Entries on target coordinates:
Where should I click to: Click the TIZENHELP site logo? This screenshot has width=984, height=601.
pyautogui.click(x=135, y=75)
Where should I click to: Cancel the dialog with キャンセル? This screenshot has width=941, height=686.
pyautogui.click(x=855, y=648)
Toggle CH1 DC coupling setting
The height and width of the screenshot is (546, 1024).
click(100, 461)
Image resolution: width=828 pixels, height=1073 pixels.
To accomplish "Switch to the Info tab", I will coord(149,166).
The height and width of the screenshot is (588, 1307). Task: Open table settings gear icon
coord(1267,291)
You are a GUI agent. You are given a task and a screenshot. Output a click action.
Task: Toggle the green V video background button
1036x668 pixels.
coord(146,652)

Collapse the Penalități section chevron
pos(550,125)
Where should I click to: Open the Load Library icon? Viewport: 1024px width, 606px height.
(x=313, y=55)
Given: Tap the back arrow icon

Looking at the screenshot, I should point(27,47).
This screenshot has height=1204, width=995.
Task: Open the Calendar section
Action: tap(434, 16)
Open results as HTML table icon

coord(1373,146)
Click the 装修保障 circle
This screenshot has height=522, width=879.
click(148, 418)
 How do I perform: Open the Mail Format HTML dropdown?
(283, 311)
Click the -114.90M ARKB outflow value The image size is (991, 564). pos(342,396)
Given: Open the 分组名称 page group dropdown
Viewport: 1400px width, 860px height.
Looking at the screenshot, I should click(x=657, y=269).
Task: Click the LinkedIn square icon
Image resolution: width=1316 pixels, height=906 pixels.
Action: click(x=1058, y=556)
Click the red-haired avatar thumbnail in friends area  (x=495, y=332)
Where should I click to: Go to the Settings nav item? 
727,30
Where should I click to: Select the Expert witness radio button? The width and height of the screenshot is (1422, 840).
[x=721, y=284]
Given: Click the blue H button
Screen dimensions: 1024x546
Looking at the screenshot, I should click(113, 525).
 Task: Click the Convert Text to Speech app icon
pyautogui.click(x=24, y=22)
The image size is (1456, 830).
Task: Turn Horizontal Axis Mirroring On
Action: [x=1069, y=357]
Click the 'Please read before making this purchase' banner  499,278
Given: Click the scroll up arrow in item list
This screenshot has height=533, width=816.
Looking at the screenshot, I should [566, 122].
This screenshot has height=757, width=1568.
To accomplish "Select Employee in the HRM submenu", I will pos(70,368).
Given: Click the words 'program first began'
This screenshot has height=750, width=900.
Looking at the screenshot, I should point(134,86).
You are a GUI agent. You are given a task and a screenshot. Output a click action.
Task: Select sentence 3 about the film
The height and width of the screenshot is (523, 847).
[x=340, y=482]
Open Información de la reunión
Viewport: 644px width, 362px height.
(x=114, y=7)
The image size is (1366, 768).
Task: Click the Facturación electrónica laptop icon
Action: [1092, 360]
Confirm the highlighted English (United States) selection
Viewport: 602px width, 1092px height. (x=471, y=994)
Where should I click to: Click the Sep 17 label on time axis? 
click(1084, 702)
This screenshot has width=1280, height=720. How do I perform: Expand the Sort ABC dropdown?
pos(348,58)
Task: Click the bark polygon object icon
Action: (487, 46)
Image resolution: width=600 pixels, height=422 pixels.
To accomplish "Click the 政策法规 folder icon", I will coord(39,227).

» GOAL
Resize everything from the line containing "How do I perform: Open" down to the line containing "Click the -114.90M" in the rows above, giving those lines again with their requests included. Multiply each coordinate in the answers by 0.4 and round to whole numbers, halves up, leaving every other number unchanged.

» REPLY TO THE EXERCISE
 How do I perform: Open the Mail Format HTML dropdown?
(113, 124)
Click the -114.90M ARKB outflow value The image size is (991, 564). pos(137,158)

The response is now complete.